Cristina González a passé beaucoup de temps à attendre, en 2018. Cette jeune femme de 29 ans était alors livreuse pour Glovo, la plateforme espagnole de livraison de repas, à Vitoria-Gasteiz, sa ville natale basque. Elle avait l’impression d’être tout le temps sur la brèche.
Si Glovo travaille avec des restaurants, les clients peuvent aussi commander auprès de supermarchés. À en croire Cristina González, “c’était le bordel intégral : il y a souvent des erreurs dans les commandes de supermarchés”. Si le magasin n’avait pas un article en stock et qu’elle le remplaçait par un équivalent, il arrivait qu’elle soit mal notée par le client. Si elle refusait la commande, elle craignait que son évaluation sur la plateforme ne s’en ressente. “C’était hyper stressant.”
Des clients plus compréhensifs
Cristina González est toujours livreuse, mais elle gagne 10 euros de l’heure après impôts et cotisations sociales, soit plus du double de sa précédente rémunération. Elle dit que les clients d’Eraman, la coopérative de livraison pour laquelle elle travaille aujourd’hui, sont plus compréhensifs en cas de petit problème, et que les tâches sont plus variées : elle ne fait pas que livrer, elle gère aussi la répartition des courses, il y a une meilleure communication, elle a le sentiment d’être plus autonome.
Elle se verrait bien travailler cinq à dix ans dans ce nouvel avatar de la gig economy [économie à la tâche] – bien plus longtemps qu’elle ne l’aurait fait chez Glovo.

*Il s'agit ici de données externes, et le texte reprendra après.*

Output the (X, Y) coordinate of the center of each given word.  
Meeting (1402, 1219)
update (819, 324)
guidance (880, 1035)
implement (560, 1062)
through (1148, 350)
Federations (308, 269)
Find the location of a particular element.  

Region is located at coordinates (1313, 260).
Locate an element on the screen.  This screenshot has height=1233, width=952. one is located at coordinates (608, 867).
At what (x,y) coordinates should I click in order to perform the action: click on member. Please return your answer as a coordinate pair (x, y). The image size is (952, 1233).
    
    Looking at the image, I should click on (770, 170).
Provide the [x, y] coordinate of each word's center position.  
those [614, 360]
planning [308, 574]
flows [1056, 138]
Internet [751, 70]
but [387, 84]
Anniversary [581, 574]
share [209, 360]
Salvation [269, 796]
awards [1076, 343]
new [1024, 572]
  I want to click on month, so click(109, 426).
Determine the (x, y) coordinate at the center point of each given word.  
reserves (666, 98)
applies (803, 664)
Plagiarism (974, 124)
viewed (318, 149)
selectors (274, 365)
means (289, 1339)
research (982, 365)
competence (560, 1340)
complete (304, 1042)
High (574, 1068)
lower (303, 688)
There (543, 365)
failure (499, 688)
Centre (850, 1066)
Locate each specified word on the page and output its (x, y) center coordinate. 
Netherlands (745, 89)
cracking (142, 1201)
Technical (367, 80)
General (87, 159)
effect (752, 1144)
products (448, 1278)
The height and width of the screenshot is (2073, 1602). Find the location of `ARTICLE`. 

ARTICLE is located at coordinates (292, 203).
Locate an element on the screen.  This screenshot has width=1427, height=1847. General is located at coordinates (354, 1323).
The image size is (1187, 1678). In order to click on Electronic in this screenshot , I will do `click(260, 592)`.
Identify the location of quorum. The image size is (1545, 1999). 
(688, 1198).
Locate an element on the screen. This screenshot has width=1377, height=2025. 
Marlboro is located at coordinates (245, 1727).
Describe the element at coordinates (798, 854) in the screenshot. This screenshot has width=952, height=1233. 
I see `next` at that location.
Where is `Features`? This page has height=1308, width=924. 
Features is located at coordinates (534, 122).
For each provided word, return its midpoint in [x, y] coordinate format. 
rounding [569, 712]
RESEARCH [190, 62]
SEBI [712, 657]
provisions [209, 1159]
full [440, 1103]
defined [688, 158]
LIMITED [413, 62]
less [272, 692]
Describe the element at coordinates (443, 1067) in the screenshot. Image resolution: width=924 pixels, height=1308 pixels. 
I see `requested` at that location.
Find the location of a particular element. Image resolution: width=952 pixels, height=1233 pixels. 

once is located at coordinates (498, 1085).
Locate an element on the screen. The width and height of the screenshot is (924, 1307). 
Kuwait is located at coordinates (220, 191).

“C’est un boulot mais c’est aussi bien plus que ça. Chez Eraman, on est un maillon d’une chaîne, on fait partie d’une équipe. Alors que chez Glovo, on n’est qu’un pion, on est au bas de l’échelle.”
À Berlin, Mattia Carraro a suivi un parcours analogue. Ce livreur de 33 ans a travaillé pour Deliveroo pendant deux ans avant d’entrer chez Khora, un collectif de livraison de repas, de 30 personnes, lancé en mars 2020. En Allemagne, la rémunération de ce type d’emploi est assez correcte – ceux qui travaillent pour les grandes plateformes sont des salariés bénéficiant d’une protection sociale, généralement payés à l’heure et non à la livraison, comme c’est le cas pour la plupart des livreurs au Royaume-Uni.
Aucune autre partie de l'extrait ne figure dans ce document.